“PLANNED PROVOCATION”: Russia is accusing Turkey of having lain in wait to fire at one of its planes along the Syrian border, but won’t retaliate, to prevent a war with Turkey on the sidelines of the fight against the Islamic State, The Washington Post reports. But Russia also plans to reinforce its presence in Syria – and deploy anti-missile systems near the Turkish border.

It isn’t the most welcome turn of events as NATO and Russia try to figure out how they can work together against a common enemy in Syria and Iraq when they have allies on the ground bitterly opposed to each other. It’s also a rare event: A NATO country hasn’t shot down a Russian jet since 1952. Turkish forces said they warned the Russian plane 10 times to change course. The plane, the Associated Press reported, was in Turkish airspace for a grand total of 17 seconds – and when it crashed, it crashed on the Syrian side of the border.

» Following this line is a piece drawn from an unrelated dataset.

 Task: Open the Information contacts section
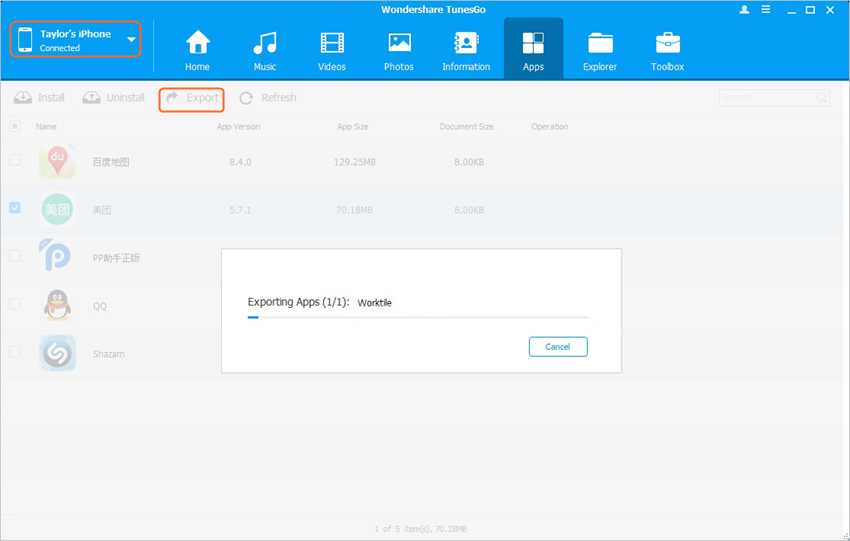[466, 50]
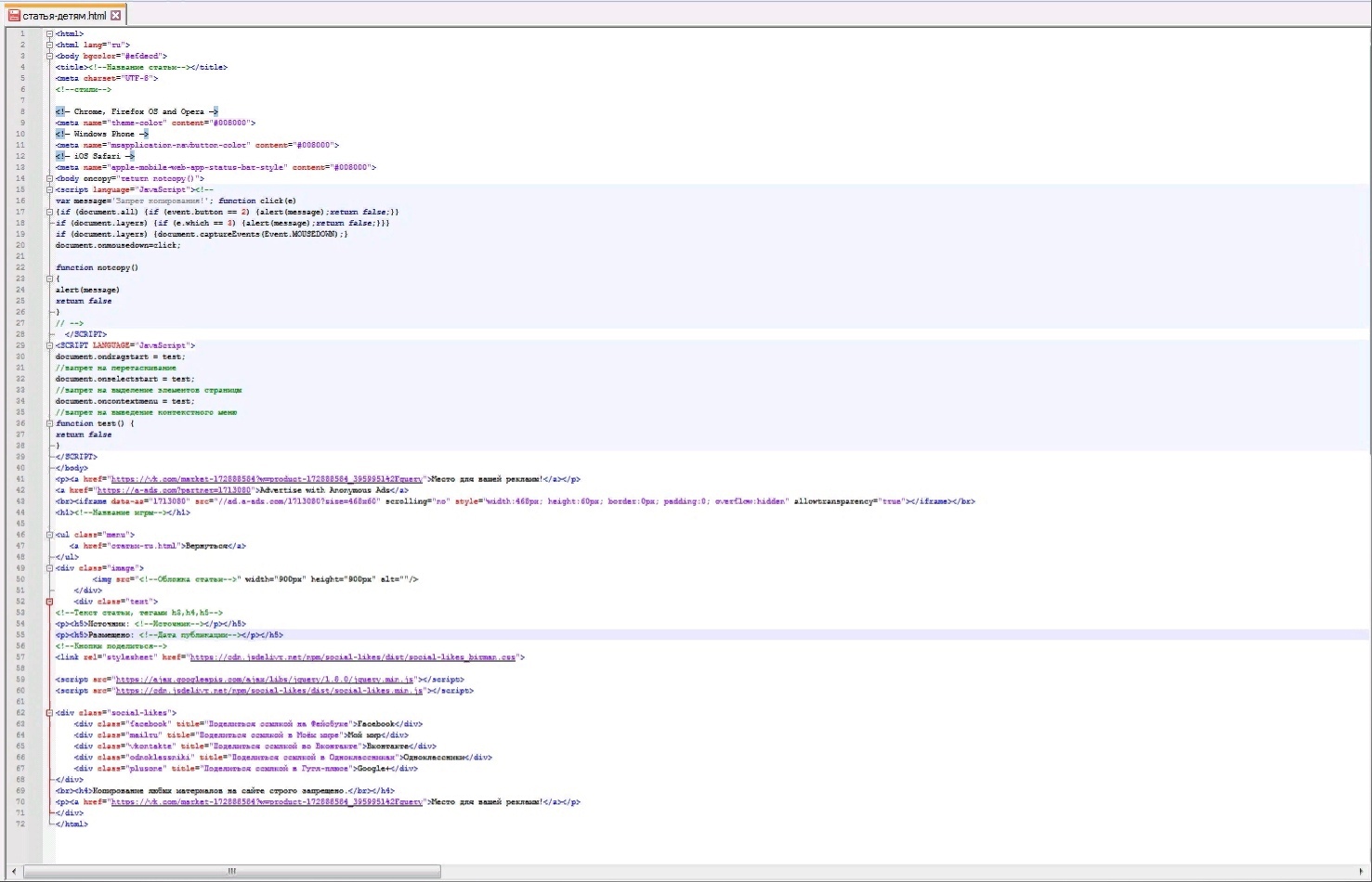
Task: Click the left arrow of horizontal scrollbar
Action: point(13,871)
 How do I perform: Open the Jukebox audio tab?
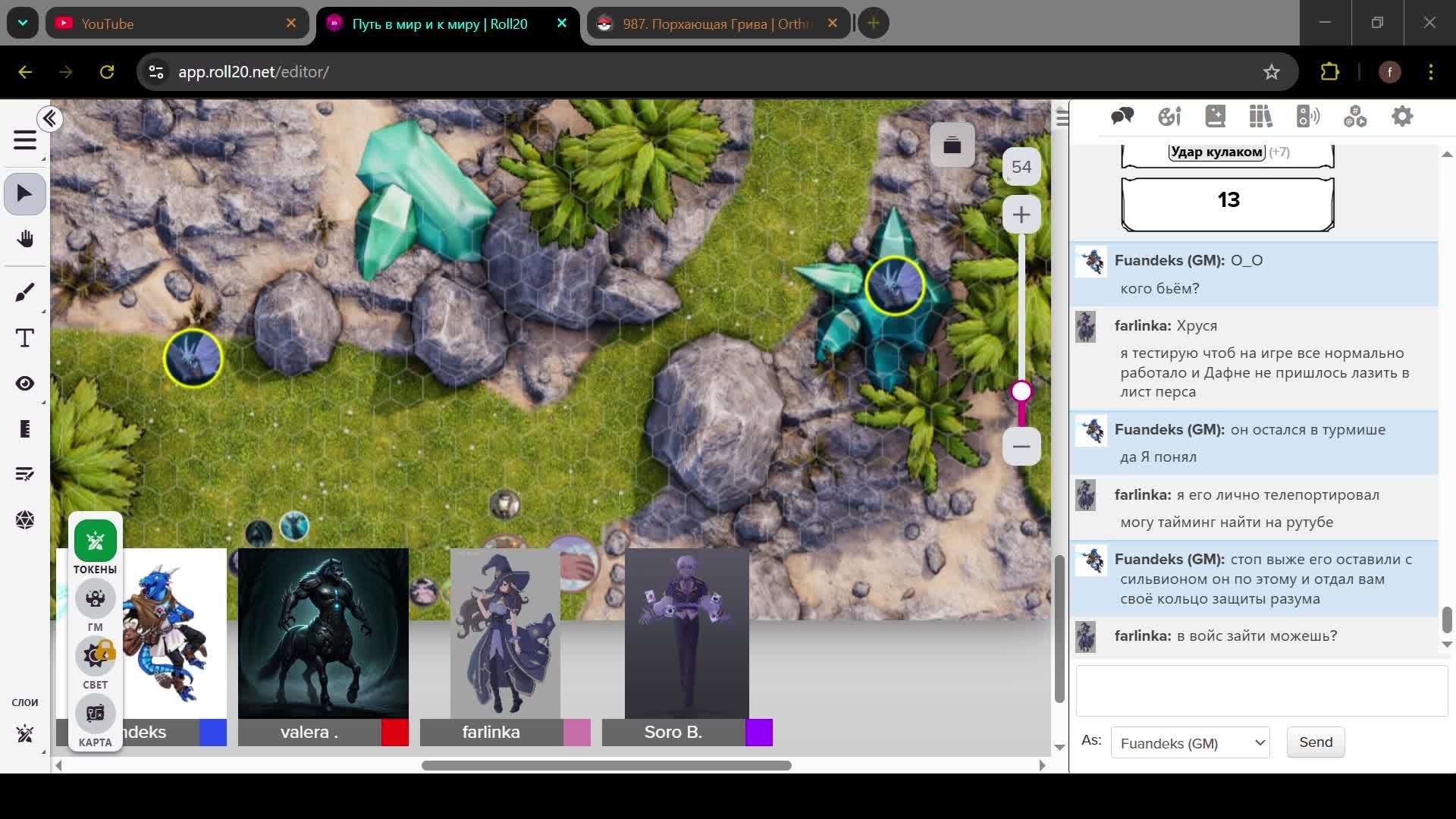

ROCKETS IN IRAQ: Think Russia is the only one stepping up its fight against the Islamic State? So is the United States – but more subtly, through rocket artillery, and its efforts are focused more in Iraq than Syria. The Washington Post reports about the new weapons being used in the latest U.S.-led coalition strikes.

KUNDUZ REPORT: The official report on why the U.S. military struck a Doctors Without Borders hospital in Afghanistan isn’t due out until today, but The New York Times reports that human error is going to be fingered as the main culprit. The report is expected to say that the crew of the gunship that fired on the hospital wasn’t able to rely on their instruments to find the target they were after, and fired on the hospital mistakenly, thinking it was the target that American and Afghan forces on the ground were describing. Doctors Without Border has said that the strike is a war crime.